My point is that as much as we try to avoid it, heartbreak is inevitable. Failure at anything is inevitable. We are not perfect, therefore we cannot expect our lives to move along perfectly. Relationships in our twenties, or at any time, are not guaranteed to last forever. If we do not experience at least one true heartbreak, we will never be able to appreciate our true love when he or she comes along. The same applies for success in our professional lives. For years, I have suffered from depression, allowing each small deterence and upset in my life to consume me. Everything that I had considered to be a point of failure in my life sent me down spiraling in a wicked storm of what seemed to be a neverending tornado. I blamed myself and hated myself for allowing things to go so horribly wrong. I would always say everything happens for a reason to try to overcome the consuming disappointment. However, I think that in my mind the only plausible reason was because I allowed it to be so, through my actions or my words. When truthfully, HE allowed it to be so. Depression is an evil which follows you throughout your life, but the key to overcoming it is truly cognitive. My depression defeated me because during each episode, I felt as though I had no control. I wanted someone to rescue me, to love me enough to pull me out of the storm cloud and bring me to the light. It took me long enough but I have finally realized that the responsibility was mine alone, with the help and grace of God. I am still on my journey to overcoming my depression and this recent heartbreak but I now know that His Love is real and it is true that we must love ourselves first even when it may seem impossible to do so.

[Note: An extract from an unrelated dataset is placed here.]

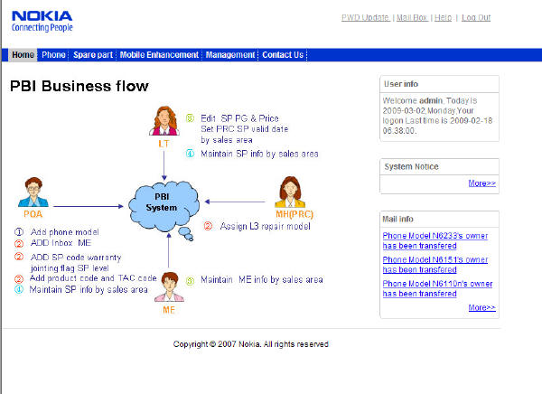Viewport: 542px width, 394px height.
Task: Click the MH(PRC) person icon
Action: pos(291,193)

It is easy to play the victim, to alow yourself to become defeated, but the truth is that all of the pain we experience in life is not purposeless. It was not happenstance, we truly reap what we sow. We plant seeds and water them in hopes to grow a beautful garden and sometimes we instead grow a bed of weeds that slowly, sometimes very quickly outgrow every beautiful thing we had previously planted in our lives. God uproots those weeds for us and at times it may feel as though he has left us with nothing when in reality, he has left us with soil to grow the new seeds he will bestow upon us. He has given us another chance to start over, to grow in a beautiful place without the unwelcomed suffocation of those unruly weeds. To overcome heartbreak, you must first accept it, do not seek revenge or attempt to place blame. Forgive those who hurt you and forgive yourself. Love yourself! Be thankful! Use your pain as motivation. Seek God for he is Love. Always give praise to God because things taken for granted often get taken.